Exercise inputs >>
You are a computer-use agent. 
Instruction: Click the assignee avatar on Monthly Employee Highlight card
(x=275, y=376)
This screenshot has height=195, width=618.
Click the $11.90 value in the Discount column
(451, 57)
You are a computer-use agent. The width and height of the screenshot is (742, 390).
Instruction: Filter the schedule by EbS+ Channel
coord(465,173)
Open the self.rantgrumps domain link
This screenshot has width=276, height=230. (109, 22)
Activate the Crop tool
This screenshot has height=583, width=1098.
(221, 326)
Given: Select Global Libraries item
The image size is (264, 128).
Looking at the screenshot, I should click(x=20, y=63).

---

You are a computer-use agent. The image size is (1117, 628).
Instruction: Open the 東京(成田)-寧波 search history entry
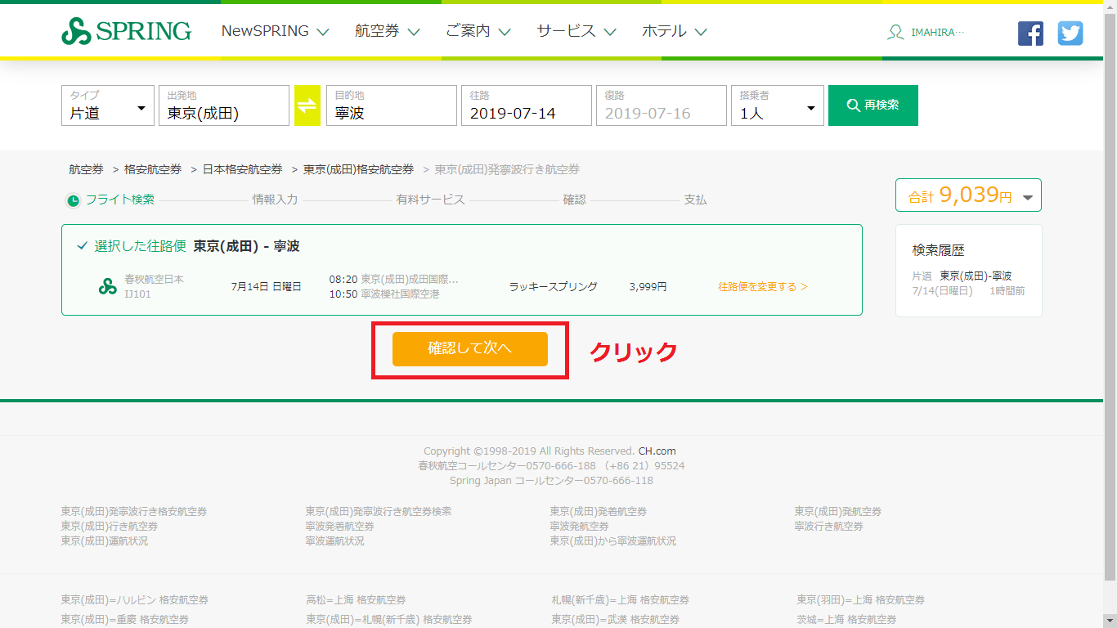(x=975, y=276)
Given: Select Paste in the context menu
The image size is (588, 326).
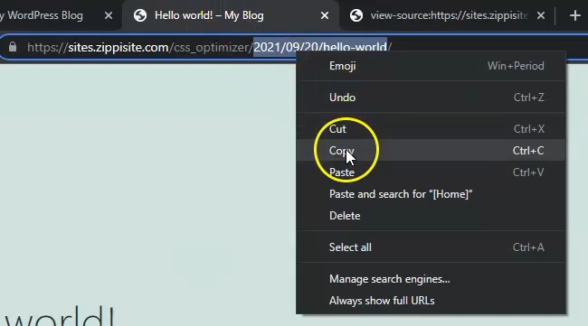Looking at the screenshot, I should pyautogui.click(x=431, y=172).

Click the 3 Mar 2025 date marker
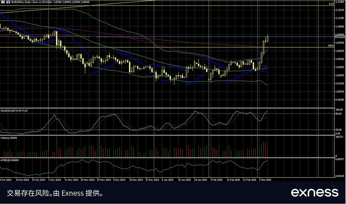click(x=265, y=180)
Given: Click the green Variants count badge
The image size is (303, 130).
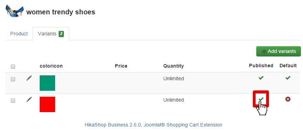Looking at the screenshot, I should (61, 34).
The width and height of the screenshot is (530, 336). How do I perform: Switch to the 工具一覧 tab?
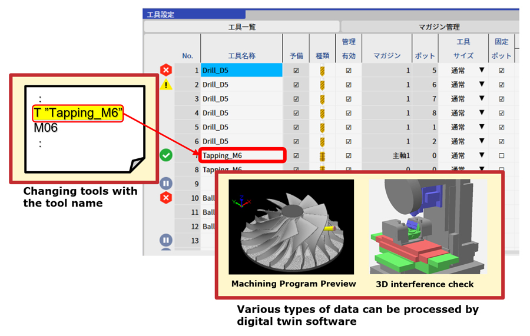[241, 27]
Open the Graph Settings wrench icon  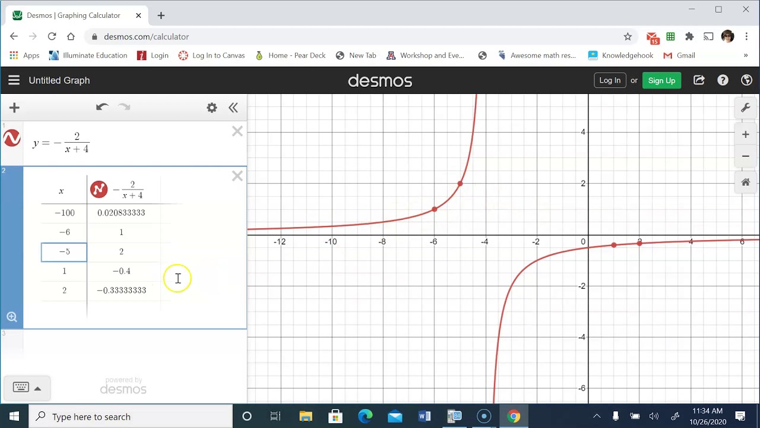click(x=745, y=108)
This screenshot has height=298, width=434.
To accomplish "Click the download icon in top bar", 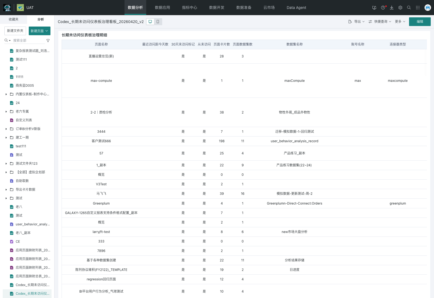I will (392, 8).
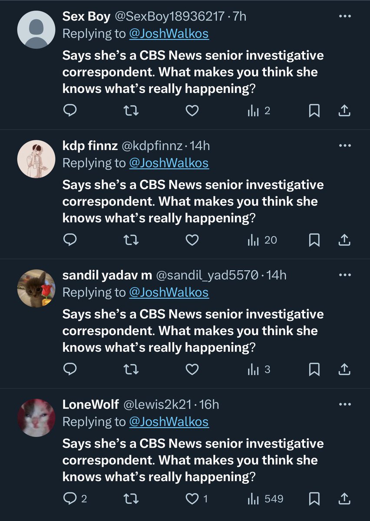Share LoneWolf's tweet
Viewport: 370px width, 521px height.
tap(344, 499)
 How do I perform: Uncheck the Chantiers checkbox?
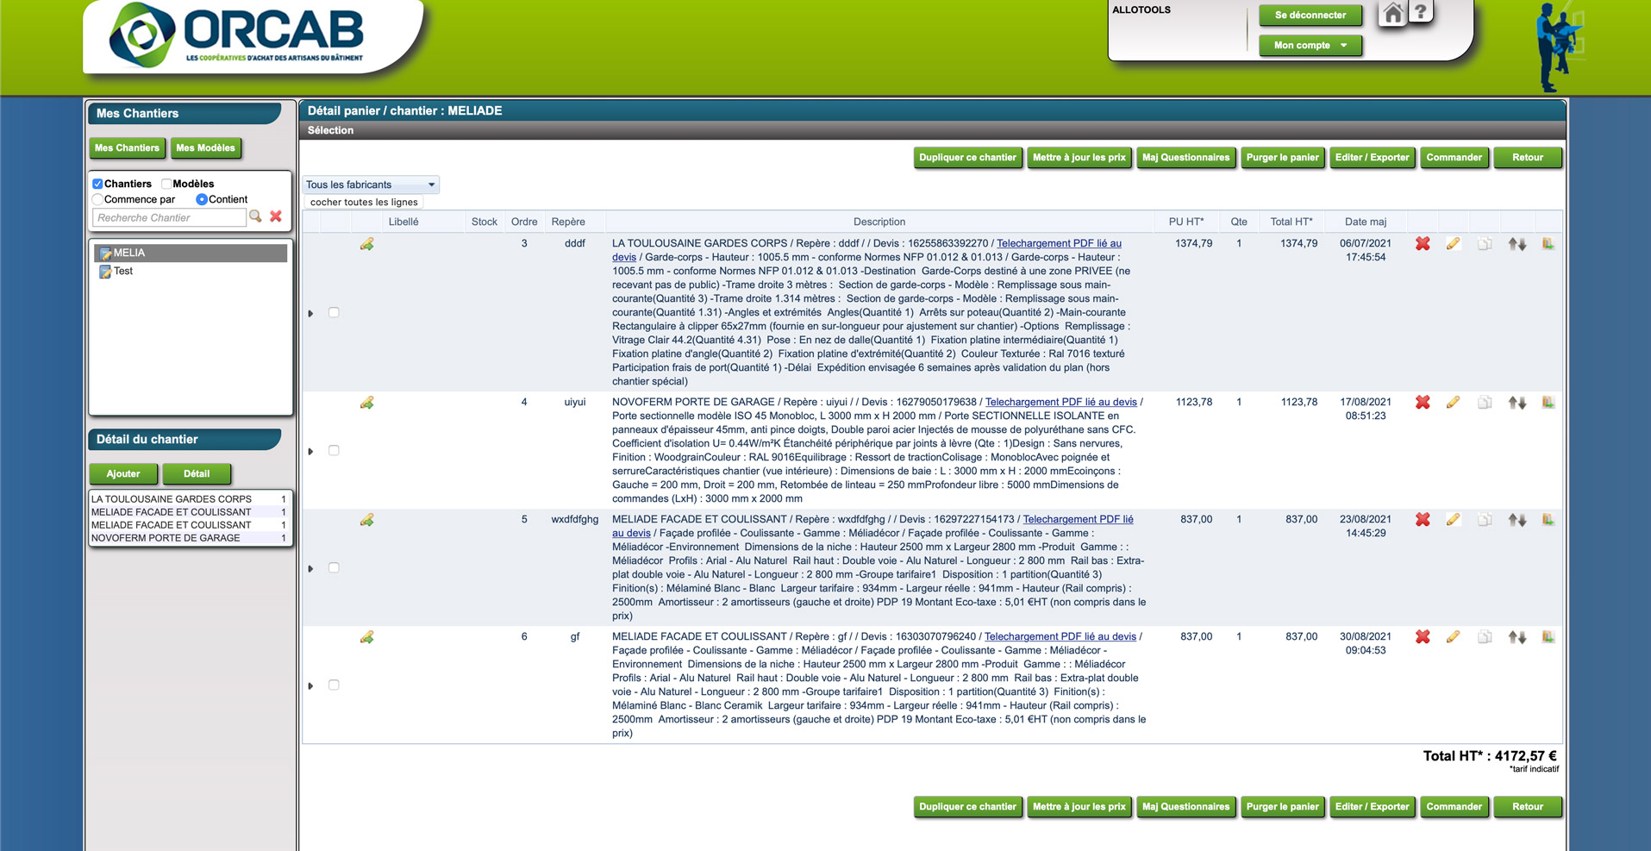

...

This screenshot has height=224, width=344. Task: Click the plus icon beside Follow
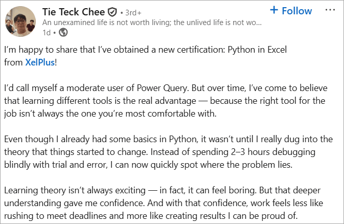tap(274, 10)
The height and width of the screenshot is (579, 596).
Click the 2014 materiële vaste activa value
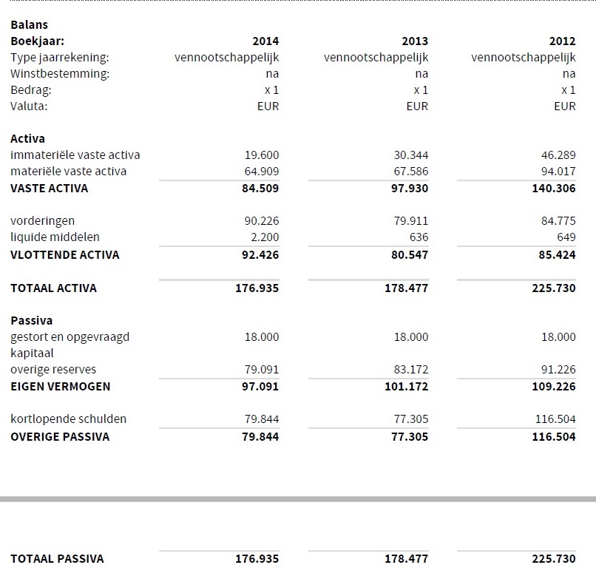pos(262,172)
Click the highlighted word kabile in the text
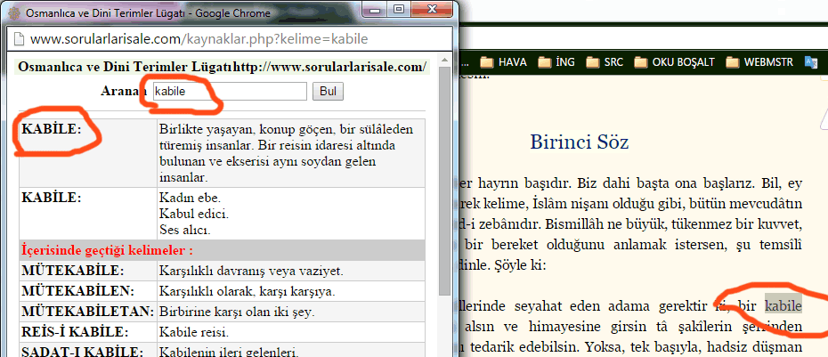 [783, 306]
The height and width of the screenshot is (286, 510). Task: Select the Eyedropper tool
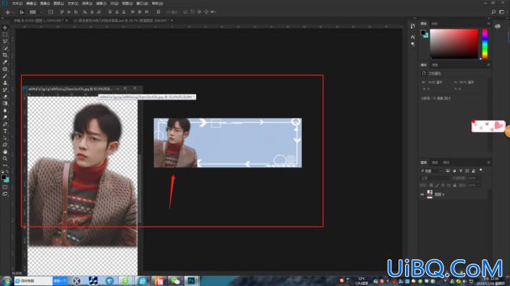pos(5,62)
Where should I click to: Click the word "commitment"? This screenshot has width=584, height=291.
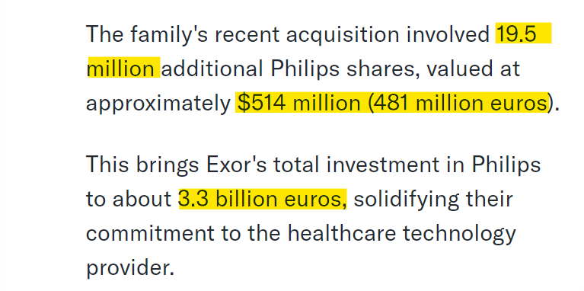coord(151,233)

Aim of the exercise >>
Your answer should consist of the lines of the listing that contain "computer", copied as they stand.

Reply >>
You are a computer-use agent. 
You are a computer-use agent. The width and height of the screenshot is (742, 390).
You are a computer-use agent. The image size is (1117, 628).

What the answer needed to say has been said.